(Stored records)
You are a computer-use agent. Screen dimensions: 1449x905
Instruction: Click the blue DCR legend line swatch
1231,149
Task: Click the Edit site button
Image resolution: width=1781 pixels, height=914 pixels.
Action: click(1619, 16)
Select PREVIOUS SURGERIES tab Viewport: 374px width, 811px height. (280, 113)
--
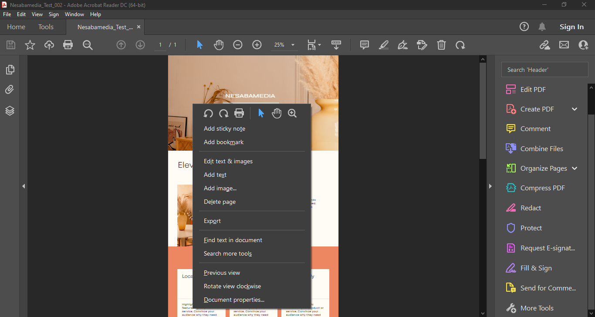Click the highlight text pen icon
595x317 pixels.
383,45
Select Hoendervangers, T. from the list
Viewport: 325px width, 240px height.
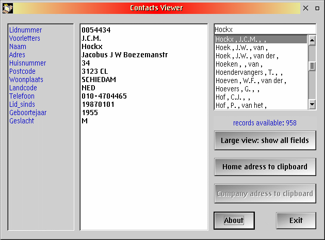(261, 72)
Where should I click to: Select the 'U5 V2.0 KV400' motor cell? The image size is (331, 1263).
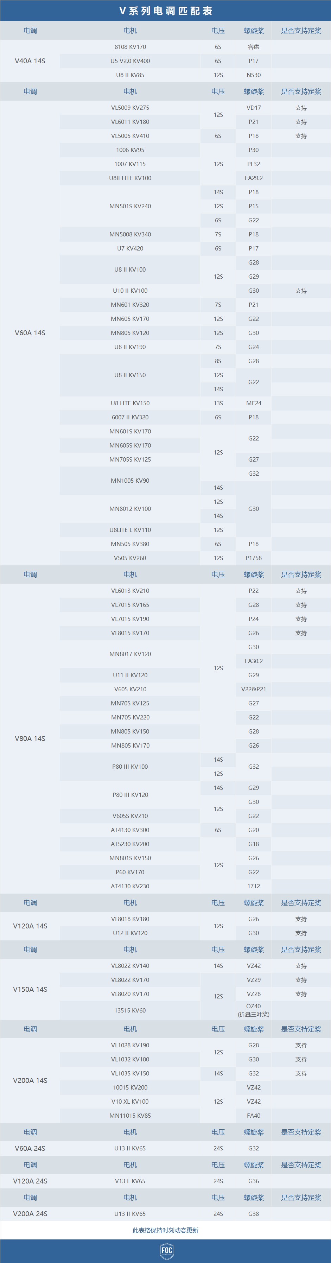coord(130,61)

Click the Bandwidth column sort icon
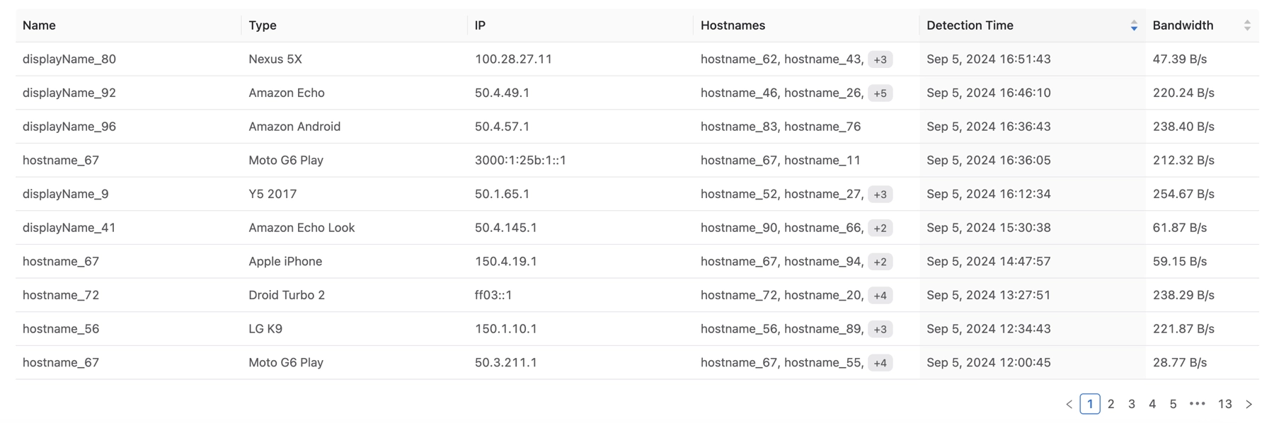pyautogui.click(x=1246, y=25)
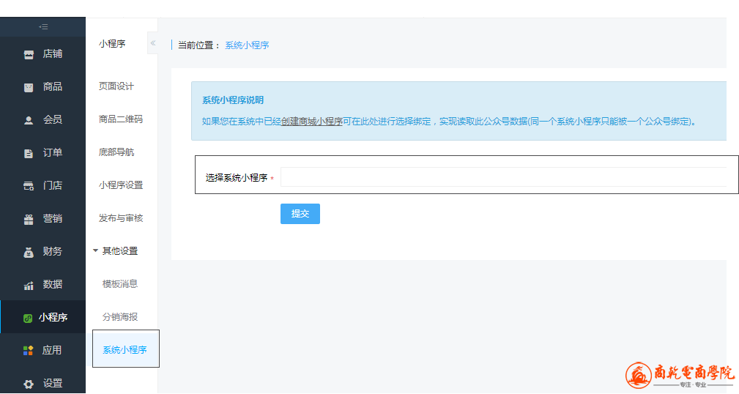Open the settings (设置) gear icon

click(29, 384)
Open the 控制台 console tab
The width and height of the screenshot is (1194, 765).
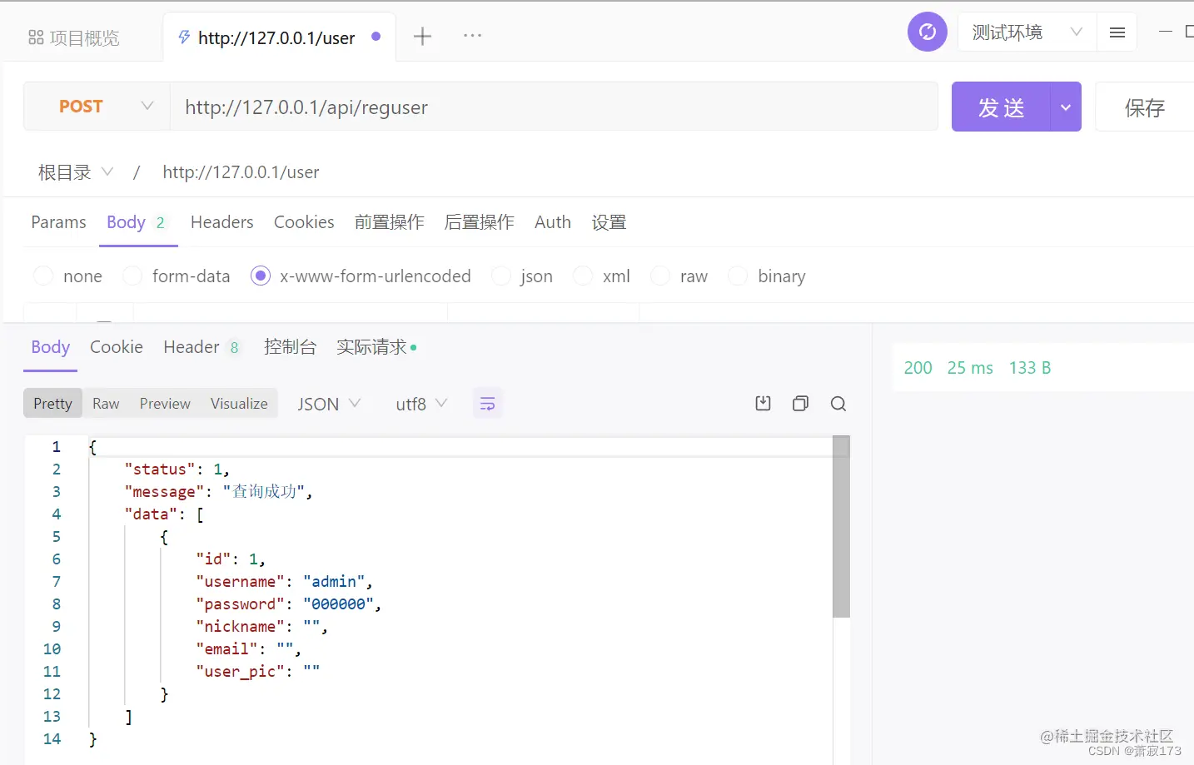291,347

> [BRIEF] An exact copy of the lines above between the line holding "Instruction: Click the" and the line holding "Select PREVIOUS SURGERIES", inclusive, is the whole answer.

> [ANSWER BOX]
Instruction: Click the blue DCR legend line swatch
1231,149
Task: Click the Edit site button
Image resolution: width=1781 pixels, height=914 pixels.
Action: click(1619, 16)
Select PREVIOUS SURGERIES tab Viewport: 374px width, 811px height. (280, 113)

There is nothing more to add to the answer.